> Stored data entries
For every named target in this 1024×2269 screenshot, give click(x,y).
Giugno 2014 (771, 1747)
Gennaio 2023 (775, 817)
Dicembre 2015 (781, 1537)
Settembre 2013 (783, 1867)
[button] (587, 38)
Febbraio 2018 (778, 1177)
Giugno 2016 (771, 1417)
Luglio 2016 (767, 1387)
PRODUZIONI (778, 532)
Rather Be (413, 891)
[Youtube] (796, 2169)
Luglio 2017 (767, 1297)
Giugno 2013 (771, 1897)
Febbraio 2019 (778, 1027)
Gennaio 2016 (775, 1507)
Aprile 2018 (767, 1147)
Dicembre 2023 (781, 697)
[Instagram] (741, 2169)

> Directions for this task
Precisely the line with "Settembre 2013 (783, 1867)" and the lines after it, up to the last line of the entries above, are to be reproduced, and nothing more.

> Finished task
Settembre 2013 (783, 1867)
[button] (587, 38)
Febbraio 2018 (778, 1177)
Giugno 2016 (771, 1417)
Luglio 2016 (767, 1387)
PRODUZIONI (778, 532)
Rather Be (413, 891)
[Youtube] (796, 2169)
Luglio 2017 (767, 1297)
Giugno 2013 (771, 1897)
Febbraio 2019 (778, 1027)
Gennaio 2016 (775, 1507)
Aprile 2018 (767, 1147)
Dicembre 2023 (781, 697)
[Instagram] (741, 2169)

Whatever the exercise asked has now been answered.